**WHAT IS EXPECTED**:
Starting with the line that contains "Task: Open Contests" and going on through the last line of the records below, give those lines as a numbered list, leaving out blank lines.

**RECORDS**:
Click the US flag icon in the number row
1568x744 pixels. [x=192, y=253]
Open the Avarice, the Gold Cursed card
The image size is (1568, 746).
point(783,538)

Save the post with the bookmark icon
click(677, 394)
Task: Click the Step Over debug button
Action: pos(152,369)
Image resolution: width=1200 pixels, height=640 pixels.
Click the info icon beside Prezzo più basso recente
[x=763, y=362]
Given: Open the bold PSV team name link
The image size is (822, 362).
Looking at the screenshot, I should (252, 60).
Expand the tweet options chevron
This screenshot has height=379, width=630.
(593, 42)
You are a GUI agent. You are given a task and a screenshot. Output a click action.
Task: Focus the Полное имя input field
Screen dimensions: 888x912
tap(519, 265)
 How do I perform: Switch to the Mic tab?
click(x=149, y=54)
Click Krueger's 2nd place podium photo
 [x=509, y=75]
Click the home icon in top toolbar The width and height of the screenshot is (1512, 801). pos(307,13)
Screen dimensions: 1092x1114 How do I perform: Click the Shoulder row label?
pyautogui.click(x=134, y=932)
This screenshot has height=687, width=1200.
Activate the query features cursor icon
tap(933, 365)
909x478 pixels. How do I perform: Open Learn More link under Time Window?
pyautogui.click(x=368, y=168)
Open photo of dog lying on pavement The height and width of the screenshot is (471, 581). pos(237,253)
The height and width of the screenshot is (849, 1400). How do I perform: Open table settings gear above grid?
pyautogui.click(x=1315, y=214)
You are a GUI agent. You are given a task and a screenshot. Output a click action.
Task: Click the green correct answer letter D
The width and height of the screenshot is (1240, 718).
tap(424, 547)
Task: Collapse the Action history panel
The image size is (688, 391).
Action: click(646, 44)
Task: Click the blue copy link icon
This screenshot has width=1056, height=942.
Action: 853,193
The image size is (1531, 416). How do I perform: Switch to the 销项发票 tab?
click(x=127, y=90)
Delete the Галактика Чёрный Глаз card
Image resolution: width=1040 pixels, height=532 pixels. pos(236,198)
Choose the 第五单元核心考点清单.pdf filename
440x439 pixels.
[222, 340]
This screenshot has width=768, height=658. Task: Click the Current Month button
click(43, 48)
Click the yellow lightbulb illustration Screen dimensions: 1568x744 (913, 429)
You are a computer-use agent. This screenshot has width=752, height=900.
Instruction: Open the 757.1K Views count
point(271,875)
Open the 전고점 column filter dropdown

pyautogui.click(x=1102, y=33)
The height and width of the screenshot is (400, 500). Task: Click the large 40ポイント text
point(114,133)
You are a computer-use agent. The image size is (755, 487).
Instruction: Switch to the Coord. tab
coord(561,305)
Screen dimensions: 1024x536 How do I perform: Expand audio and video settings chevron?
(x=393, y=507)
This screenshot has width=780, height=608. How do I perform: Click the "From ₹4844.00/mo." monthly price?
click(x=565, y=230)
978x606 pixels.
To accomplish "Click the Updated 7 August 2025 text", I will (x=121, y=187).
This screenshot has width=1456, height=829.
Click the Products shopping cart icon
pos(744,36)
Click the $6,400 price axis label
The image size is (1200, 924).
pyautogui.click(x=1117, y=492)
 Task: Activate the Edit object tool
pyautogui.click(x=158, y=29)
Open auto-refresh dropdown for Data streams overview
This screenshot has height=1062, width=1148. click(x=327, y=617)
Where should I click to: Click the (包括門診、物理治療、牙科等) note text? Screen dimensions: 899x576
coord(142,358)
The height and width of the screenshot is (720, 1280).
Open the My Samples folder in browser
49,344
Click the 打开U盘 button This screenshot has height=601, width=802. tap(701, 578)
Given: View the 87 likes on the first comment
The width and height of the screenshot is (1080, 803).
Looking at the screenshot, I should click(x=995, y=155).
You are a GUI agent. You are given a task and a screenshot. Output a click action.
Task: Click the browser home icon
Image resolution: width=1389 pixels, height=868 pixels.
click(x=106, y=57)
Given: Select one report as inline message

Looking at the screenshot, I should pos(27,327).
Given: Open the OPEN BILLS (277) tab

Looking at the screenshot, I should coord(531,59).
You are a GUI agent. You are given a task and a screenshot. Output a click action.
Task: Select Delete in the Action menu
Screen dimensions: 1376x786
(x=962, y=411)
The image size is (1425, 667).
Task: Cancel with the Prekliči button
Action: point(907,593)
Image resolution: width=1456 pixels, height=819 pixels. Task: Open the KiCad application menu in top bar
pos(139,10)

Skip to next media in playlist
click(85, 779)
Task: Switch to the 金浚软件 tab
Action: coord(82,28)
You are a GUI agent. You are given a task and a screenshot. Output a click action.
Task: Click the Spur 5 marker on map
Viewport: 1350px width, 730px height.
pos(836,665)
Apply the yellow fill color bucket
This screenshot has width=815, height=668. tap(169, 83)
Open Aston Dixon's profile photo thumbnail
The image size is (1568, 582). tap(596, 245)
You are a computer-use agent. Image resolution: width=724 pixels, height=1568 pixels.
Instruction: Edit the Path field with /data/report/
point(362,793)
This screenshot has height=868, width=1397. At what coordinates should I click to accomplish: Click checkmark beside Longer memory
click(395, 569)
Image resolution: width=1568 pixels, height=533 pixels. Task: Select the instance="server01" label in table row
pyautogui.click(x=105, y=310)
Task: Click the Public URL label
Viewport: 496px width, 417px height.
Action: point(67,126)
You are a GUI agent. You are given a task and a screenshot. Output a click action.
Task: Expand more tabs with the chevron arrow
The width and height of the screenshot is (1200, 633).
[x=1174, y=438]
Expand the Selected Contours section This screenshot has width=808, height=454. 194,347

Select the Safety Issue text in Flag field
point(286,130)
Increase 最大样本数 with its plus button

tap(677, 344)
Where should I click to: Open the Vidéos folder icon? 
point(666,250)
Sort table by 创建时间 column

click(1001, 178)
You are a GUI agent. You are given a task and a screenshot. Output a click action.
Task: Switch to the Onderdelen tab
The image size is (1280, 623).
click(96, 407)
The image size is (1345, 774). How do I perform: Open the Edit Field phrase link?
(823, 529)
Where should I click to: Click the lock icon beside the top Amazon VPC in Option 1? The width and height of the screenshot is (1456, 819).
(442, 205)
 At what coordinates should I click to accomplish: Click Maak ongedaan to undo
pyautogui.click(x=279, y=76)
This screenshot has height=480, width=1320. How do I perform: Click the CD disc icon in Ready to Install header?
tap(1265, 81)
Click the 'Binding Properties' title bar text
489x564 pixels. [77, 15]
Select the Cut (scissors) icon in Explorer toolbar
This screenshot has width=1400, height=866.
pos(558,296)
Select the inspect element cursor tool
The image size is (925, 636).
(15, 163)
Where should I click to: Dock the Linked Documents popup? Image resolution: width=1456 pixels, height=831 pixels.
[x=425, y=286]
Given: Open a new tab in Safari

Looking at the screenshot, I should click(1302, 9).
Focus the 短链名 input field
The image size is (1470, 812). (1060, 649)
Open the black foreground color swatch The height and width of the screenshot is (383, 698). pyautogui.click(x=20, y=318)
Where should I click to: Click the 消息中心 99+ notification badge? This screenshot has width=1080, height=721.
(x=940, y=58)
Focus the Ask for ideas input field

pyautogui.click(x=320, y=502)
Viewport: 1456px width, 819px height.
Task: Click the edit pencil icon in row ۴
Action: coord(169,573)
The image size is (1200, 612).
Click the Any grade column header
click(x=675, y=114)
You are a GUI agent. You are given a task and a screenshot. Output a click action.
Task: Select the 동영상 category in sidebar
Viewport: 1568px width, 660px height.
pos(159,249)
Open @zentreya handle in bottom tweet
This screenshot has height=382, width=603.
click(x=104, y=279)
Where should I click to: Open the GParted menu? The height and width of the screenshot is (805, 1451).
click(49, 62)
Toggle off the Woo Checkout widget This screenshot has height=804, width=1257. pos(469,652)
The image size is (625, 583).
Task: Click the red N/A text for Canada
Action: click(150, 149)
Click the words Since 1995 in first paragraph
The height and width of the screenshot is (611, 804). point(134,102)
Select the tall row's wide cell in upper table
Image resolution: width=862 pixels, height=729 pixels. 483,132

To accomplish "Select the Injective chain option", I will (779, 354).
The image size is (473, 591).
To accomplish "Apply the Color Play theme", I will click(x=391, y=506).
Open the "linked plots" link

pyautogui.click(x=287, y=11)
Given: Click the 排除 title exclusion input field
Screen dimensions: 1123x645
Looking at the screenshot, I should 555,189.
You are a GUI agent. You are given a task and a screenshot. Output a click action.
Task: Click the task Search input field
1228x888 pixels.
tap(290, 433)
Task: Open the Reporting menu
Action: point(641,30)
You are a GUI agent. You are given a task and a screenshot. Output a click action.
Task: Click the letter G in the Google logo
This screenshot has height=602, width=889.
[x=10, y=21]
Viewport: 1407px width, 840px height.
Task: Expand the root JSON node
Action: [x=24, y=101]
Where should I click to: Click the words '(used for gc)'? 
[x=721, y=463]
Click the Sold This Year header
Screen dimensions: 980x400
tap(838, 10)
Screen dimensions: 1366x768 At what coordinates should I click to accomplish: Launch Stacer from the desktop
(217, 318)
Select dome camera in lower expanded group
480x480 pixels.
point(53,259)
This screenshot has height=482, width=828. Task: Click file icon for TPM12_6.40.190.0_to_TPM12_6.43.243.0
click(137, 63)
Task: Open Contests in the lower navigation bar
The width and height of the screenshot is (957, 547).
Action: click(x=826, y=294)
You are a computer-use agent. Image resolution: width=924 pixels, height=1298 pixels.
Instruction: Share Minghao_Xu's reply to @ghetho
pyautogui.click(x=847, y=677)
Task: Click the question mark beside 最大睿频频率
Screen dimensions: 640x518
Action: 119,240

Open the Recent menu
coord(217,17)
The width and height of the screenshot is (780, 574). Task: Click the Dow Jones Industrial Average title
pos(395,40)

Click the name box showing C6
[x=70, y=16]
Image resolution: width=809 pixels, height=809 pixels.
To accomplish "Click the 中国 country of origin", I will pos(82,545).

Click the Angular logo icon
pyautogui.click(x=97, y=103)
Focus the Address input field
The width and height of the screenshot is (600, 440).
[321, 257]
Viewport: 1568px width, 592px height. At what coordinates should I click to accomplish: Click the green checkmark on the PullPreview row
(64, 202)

**EXERCISE RESULT**:
1. Task: Open Contests in the lower navigation bar
2. The width and height of the screenshot is (957, 547).
3. Action: click(x=826, y=294)
4. You are a computer-use agent. Image resolution: width=924 pixels, height=1298 pixels.
5. Instruction: Share Minghao_Xu's reply to @ghetho
6. pyautogui.click(x=847, y=677)
7. Task: Click the question mark beside 最大睿频频率
8. Screen dimensions: 640x518
9. Action: 119,240
10. Open the Recent menu
11. coord(217,17)
12. The width and height of the screenshot is (780, 574). Task: Click the Dow Jones Industrial Average title
13. pos(395,40)
14. Click the name box showing C6
15. [x=70, y=16]
16. Image resolution: width=809 pixels, height=809 pixels.
17. To accomplish "Click the 中国 country of origin", I will pos(82,545).
18. Click the Angular logo icon
19. pyautogui.click(x=97, y=103)
20. Focus the Address input field
21. The width and height of the screenshot is (600, 440).
22. [321, 257]
23. Viewport: 1568px width, 592px height. At what coordinates should I click to accomplish: Click the green checkmark on the PullPreview row
24. (64, 202)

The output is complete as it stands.